══ PROVIDED PASSAGE ══

[llvm-dev] [RFC] Aggreate load/store, proposed plan

Thu Aug 20 14:57:50 PDT 2015

We used to have something that looked like this.  I remember aggregates 
becoming integers with some crazy numbers of bits.  I think SROA was 
doing it, what happened to that?

-Krzysztof

On 8/20/2015 4:09 PM, deadal nix via llvm-dev wrote:
> Problem :
>
> Many languages define aggregates and some way to manipulate them. LLVM
> define aggregates types (arrays and structs) to handle them. However,
> when aggregate are loaded or stored, LLVM will simply ignore these up to
> the legalization in the backend. This lead to many misoptimizations.
> Most frontend are using a set of trick to work around this limtation,
> but that an undesirable situation as it increase the work required to
> write a front end. Ideally that work should be done once by LLVM instead
> of every time by each frontend.
>
> In previous discussion on the subject, many LLVM user have expressed
> interest in being able to use aggregate memory access. In addition, it
> is likely that it would have reduced the workload of some existing
> frontends.
>
> The proposed solution is to transform aggregate loads and stores to
> something that the LLVM toolcahin already understand and is able to work
> with. The proposed solution will use InstCombine to do the
> transformation as it is done early and will allow subsequent passes to
> work with something familiar (basically, canonicalization).
>
> Proposed solution :
>
> Aggregate load and store are turned into aggregate load and store of a
> scalar of the same size and alignement. Binary manipulation, like mask
> and shift, are used to build the aggregate from the scalar after loading
> and the aggregate to a scalar when storing.
>
> For instance, the following IR (extracted from a D frontend) :
>
> %B__vtbl = type { i8*, i32 (%B*)* }
> @B__vtblZ = constant %B__vtbl { i8* null, i32 (%B*)* @B.foo }
>
> %0 = tail call i8* @allocmemory(i64 32)
> %1 = bitcast i8* %0 to %B*
> store %B { %B__vtbl* @B__vtblZ, i32 42 }, %B* %1, align 8
>
> Would be canonized into :
> %0 = tail call i8* @allocmemory(i64 32)

═══
══ DATA ══

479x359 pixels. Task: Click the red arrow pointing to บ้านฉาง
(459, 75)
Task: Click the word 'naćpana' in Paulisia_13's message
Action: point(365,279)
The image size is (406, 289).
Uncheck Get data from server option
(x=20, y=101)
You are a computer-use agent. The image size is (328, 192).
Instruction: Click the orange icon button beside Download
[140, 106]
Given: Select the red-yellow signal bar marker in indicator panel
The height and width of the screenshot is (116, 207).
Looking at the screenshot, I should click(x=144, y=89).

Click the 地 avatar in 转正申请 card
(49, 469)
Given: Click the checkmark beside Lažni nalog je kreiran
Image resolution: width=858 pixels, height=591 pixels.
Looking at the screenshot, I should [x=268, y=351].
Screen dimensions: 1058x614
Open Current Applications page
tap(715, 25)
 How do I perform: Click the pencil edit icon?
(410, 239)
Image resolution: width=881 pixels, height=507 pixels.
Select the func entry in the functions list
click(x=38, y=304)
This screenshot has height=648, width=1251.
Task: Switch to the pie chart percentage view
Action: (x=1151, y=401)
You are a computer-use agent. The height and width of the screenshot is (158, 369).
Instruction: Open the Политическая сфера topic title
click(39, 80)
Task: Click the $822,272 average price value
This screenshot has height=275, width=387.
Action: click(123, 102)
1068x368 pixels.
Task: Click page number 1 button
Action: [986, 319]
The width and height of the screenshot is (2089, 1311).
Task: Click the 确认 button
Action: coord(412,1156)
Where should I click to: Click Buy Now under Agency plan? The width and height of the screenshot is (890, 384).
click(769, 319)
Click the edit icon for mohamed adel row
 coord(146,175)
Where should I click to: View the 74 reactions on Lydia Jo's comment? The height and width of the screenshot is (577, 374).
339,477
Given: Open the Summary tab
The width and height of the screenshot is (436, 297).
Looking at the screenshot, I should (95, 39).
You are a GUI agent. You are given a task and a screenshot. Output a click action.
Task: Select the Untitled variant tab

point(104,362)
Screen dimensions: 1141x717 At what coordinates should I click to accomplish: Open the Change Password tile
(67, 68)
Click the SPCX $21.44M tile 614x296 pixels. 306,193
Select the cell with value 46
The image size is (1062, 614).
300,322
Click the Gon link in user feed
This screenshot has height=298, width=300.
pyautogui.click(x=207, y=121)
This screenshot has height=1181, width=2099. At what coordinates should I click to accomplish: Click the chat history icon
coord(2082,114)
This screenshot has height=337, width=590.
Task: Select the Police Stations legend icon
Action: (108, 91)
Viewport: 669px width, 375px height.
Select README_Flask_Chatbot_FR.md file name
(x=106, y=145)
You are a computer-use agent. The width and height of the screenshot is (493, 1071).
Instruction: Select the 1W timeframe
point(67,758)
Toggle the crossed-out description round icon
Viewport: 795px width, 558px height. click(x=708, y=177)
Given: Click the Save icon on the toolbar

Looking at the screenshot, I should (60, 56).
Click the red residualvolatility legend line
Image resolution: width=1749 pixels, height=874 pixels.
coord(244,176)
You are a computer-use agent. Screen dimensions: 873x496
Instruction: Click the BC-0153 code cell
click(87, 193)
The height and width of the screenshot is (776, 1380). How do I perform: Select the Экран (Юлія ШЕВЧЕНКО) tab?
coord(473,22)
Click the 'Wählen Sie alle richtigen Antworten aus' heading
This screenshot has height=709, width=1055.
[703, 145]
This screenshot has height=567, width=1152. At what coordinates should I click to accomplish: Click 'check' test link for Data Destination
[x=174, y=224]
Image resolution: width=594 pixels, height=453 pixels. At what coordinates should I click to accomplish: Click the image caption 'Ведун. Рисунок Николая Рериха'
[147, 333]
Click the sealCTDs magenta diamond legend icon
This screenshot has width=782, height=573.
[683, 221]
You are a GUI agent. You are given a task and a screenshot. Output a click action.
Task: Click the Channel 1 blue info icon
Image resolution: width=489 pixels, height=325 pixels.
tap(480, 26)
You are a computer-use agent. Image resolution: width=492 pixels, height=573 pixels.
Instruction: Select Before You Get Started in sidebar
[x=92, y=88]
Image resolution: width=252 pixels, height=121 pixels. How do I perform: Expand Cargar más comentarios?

═══

### EXERCISE PROMPT:
Carry on the mailing-list post on aggregate loads and stores from its last line. The records have nothing to do with the mailing-list post on aggregate loads and stores.

### ANSWER:
> %1 = bitcast i8* %0 to i128*
> store i128 or (i128 zext (i64 ptrtoint (%B__vtbl* @B__vtblZ to i64) to
> i128), i128 774763251095801167872), i128* %1, align 8
>
> Which the rest of the LLVM pipeline can work with.
>
> Limitations :
>
> 1/ This solution will not handle properly large (tens of kilobytes)
> aggregates. It is an accepted limitation, both for this proposal and
> other part of the pipeline that handle aggregates. Optionally, checks
> can be added both for this canonicalization  and SROA to disable them on
> very large aggregates as to avoid wasting work that won't yield good
> codegen at the end anyway. This limitation should not be a blocker as
> most aggregate are fairly small. For instance, some language make heavy
> use of fat pointers, and would greatly benefit from this canonicalization.
>
> 2/ This solution will generate loads and stores of value that may not be
> natively supported by the hardware. The hardware do not natively support
> aggregate to begin with, so both original IR and canonized IR will
> require optimization. This is not ideal, but the canonicalization is a
> plus for 2 reasons:
>   - A subset of these memory access won't need canonicalization anymore.
>   - Other passes in LLVM will be able to work with these load and
> perform adequate transformations.
>
> Possible alternatives :
>
> In order to mitigate 1/ it is possible to gate the canonicalization to
> aggregate under a certain size. This essentially avoiding to do work
> that will lead to bad codegen no matter what.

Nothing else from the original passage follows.